Эзоп предлагал человеку выпить море. Кабанов — наоборот: “Эзопово море, не пей человека, иначе — / Кабановым станешь, Кабановым станешь, Кабановым станешь”. Вообще говоря, язык поэзии — все равно язык Эзопа, состоящий из бездны смыслов, текста поверхности и подтекста дна, подводных течений, бесчисленных непоняток и намеков. Страшное дело — стать Кабановым. Стать Кабановым, вероятно, означает постичь (выпить) человека, каким бы он ни был, хотя бы и таким: “Он пахнет прокисшим кагором и марихуаной, / вчерашним костром, беляшами с картошкой и луком, / развратом — так пахнет богема, / вернее, смердит, испускает, воняет…”. Не исключено, что и это — автопортрет. Магнит поэтического эго притягивает к себе все на свете. Все во мне, и я во всем. А вообще, Эзопово море — то, которое не выпить. Бездонность бытия. Всяческого бытия. Поэтического — не в последнюю очередь.

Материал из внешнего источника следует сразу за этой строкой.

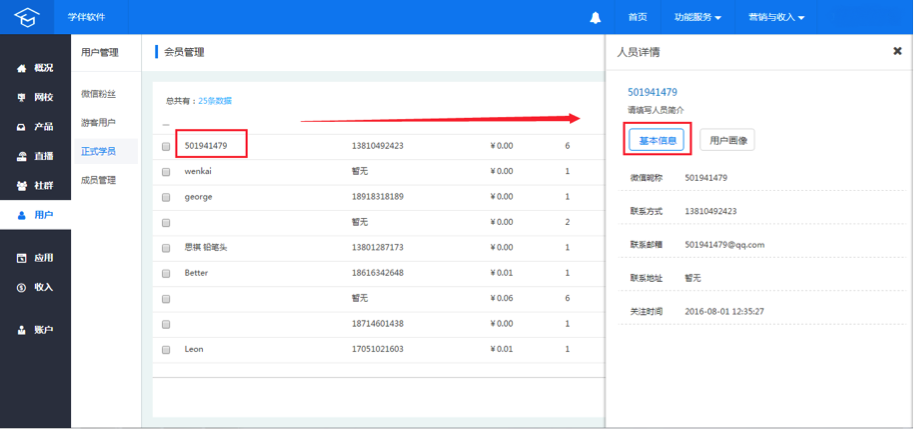
Task: Select 网校 in the sidebar
Action: tap(36, 97)
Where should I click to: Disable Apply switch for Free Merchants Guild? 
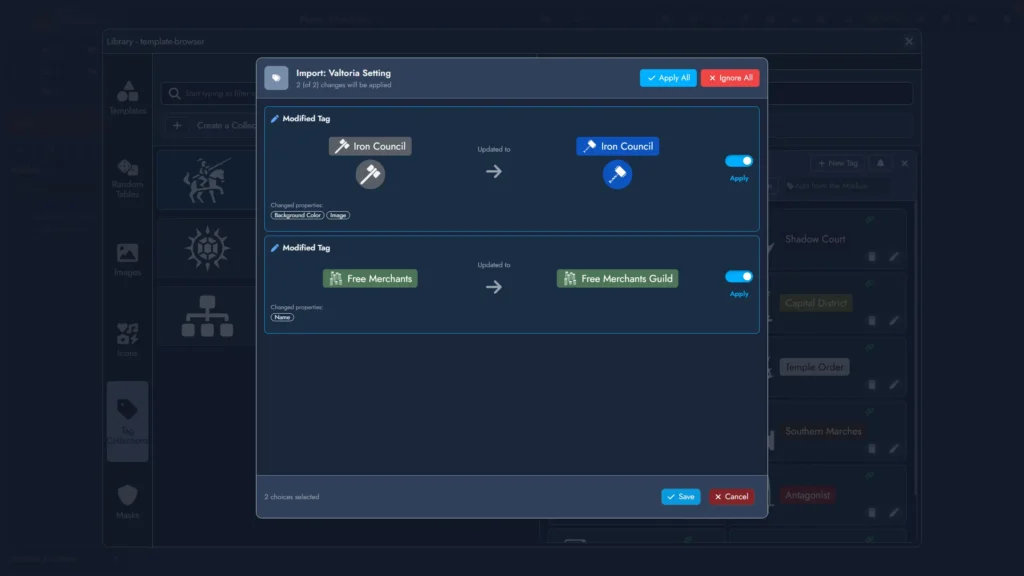[739, 277]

Остро ощущается завершенность какого-то отрезка пути этого поэта. Круг описан. Книга оставляет привкус поколенческой порубежности. Наверняка сейчас выходят подобные (почти итоговые) книги и у других поэтов блоковского возраста. Книга по-своему целокупна, и ее продолжение прежними средствами вряд ли возможно без потери прежней свежести и безоглядной — и небеспочвенной — веры в свое призвание. “Потому что иное Слово / приготовлено про запас: / для хорошего, для плохого, / для любви к одному из нас”.
Илья Фаликов
* Тут как раз “Иностранка”, № 1 этого года, опубликовала переписку Набокова с Э. Уилсоном, вводящим русского писателя в литературную Америку, с попутными наставлениями. “…пожалуйста, воздержитесь от каламбуров, к чему, я вижу, у Вас есть некоторая склонность. В серьезной журналистике они здесь не в чести”. 1940. Давненько сказано.